Visa card compromized

[Senegoid]

Some information about how those card reader / pin-pad devices work, that you see connected to cash registers in retail outlets:

The relevant sensitive information is communicated between the pin-pad itself, and the credit card processor company at the other end of the internet. The cash register itself, at least in modern ones, is just a passive messenger, passing blocks of encrypted data between the end-points at the pin-pad itself and the processor company.

When the software is installed and configured at the store, the processor sends some kind of encryption data (a public key, I suppose) to the store. The cash register gets this, and simply passes it on to the pin-pad. Thereafter, customers’ card data is encrypted there in the pin-pad itself, and the encrypted data is passed to the register, which then passes it on to the card processing company. The processor can then decrypt the data. At no point does the cash register have any access to any unencrypted sensitive data.

I think the card number itself is NOT sensitive encrypted data. For debit cards, the PIN is sensitive and encrypted. I don’t know that credit cards (lacking a PIN number) have any such protection. I can’t understand why credit cards haven’t always used PIN numbers just like debit cards, and I can’t understand why they aren’t all converting to use PIN numbers like debit cards.

The cash register itself could build a data file of all the card numbers (NOT including those extra 3 or 4 digits printed on the card), and this used to be a common thing for them to do. There are now some security standards that, among other things, forbid the cash register to collect or retain any such information. Modern cash register either do (or ought to) NOT keep this data.

[Chefguy]

Hari_Seldon:

In Canada, the merchant no longer ever sees the card. He gives you the machine (mobile if it is waiter), you stick it in, agree to the amount the merchant or waiter has entered, you may be given the chance to add a tip, you enter the pin and, when the machine tells you to, you remove the card. No skimming is possible. On the the other hand, if a cracker breaks into the CC site…

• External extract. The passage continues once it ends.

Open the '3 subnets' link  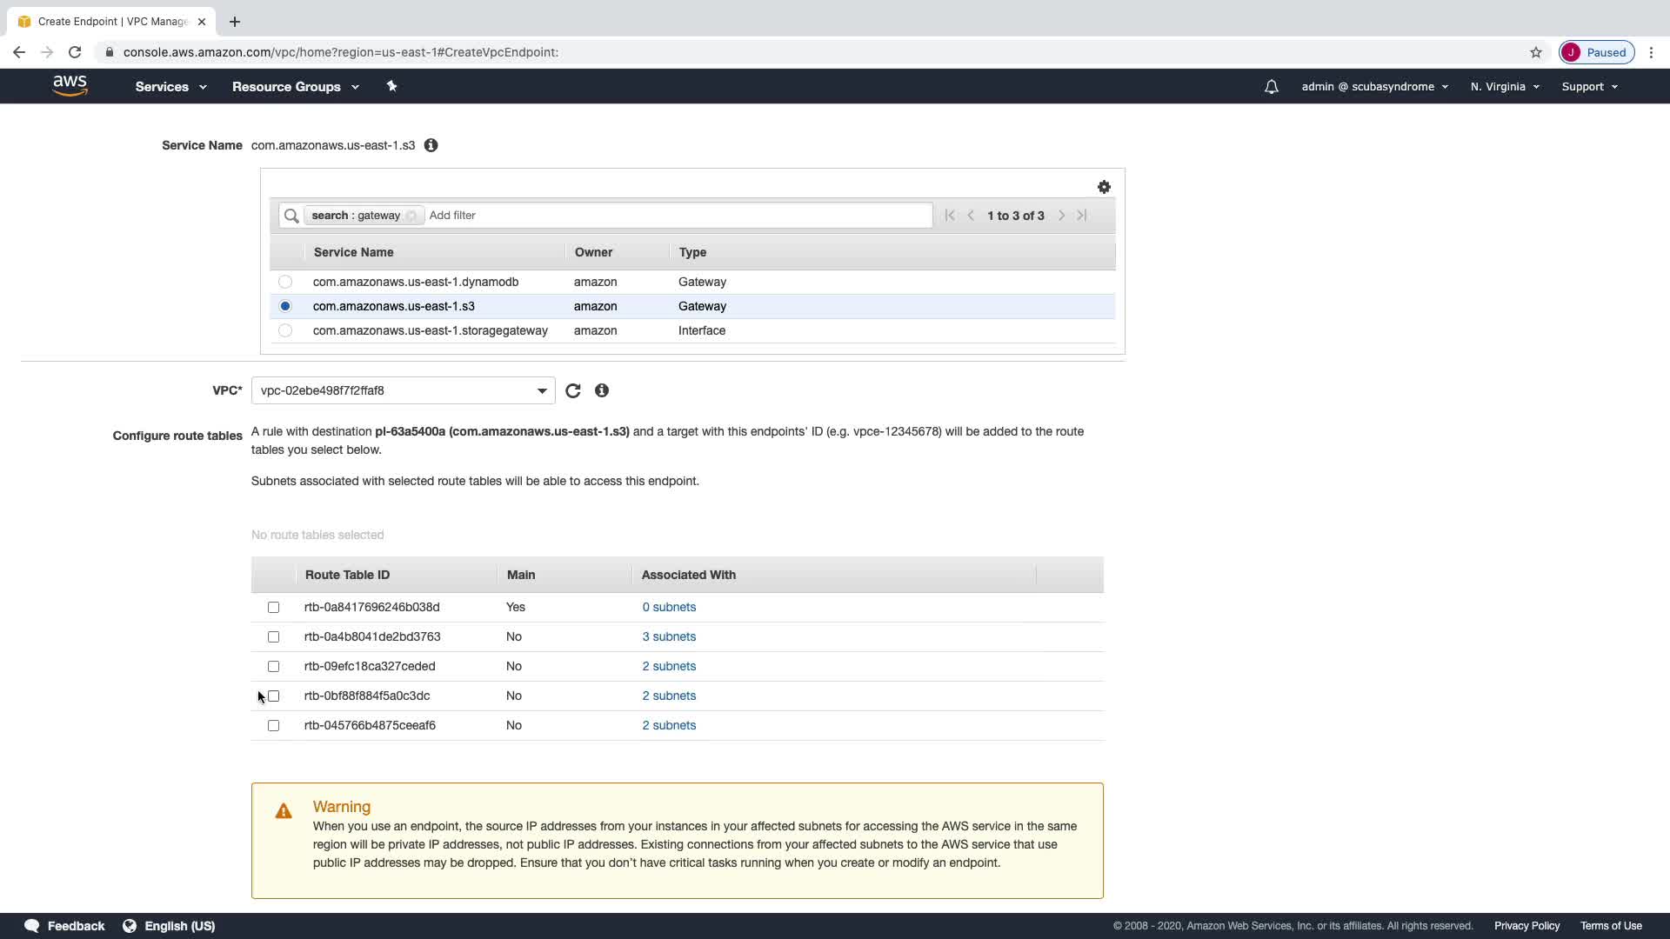(x=669, y=636)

I noticed that on our recent trip to Victoria. Also, the machine gives an alert that you’re using a swipe card, not a chip, and do you want to proceed.

[Joey_P]

IceQube:

Wouldn’t the cameras on ATM machines deter the installation of skimmers?

As others mentioned, put on a ski mask and install it, put it on to take it back off the next night. Or a hoodie/hat/sunglasses. Besides, no one is actively monitoring this.

md2000:

yea, in the pic note the camera as a chunk on the top left.
In Canada, some ATMs have a row of blinking LEDs around the feed slot. This makes it a bit more obvious if something is covering the slot.

Two things about the blinking lights…
1)If you look online (do a GIS for ATM skimmer blinking lights) you can get a skimmer with blinking lights, or grey plastic or black plastic or whatever you want to make sure it matches. I saw one that was translucent so the ‘blinking’ will just match whatever blinking is going on underneath it.
2)Would you ever drive up to your ATM and say “Hey, it’s not blinking, something’s wrong” Probably not.

If skimming became a bigger problem, they’d find a way around it. Say, put something on the screen that says “Look at the lights around the card slot and enter the number of times they blink” Of course, that wouldn’t work for very long before the skimmers have a sensor so they can repeat the blinks.

As of right now, it’s just not that big of an issue. The banks eat the charges, hand out new cards and try to educate people here and there.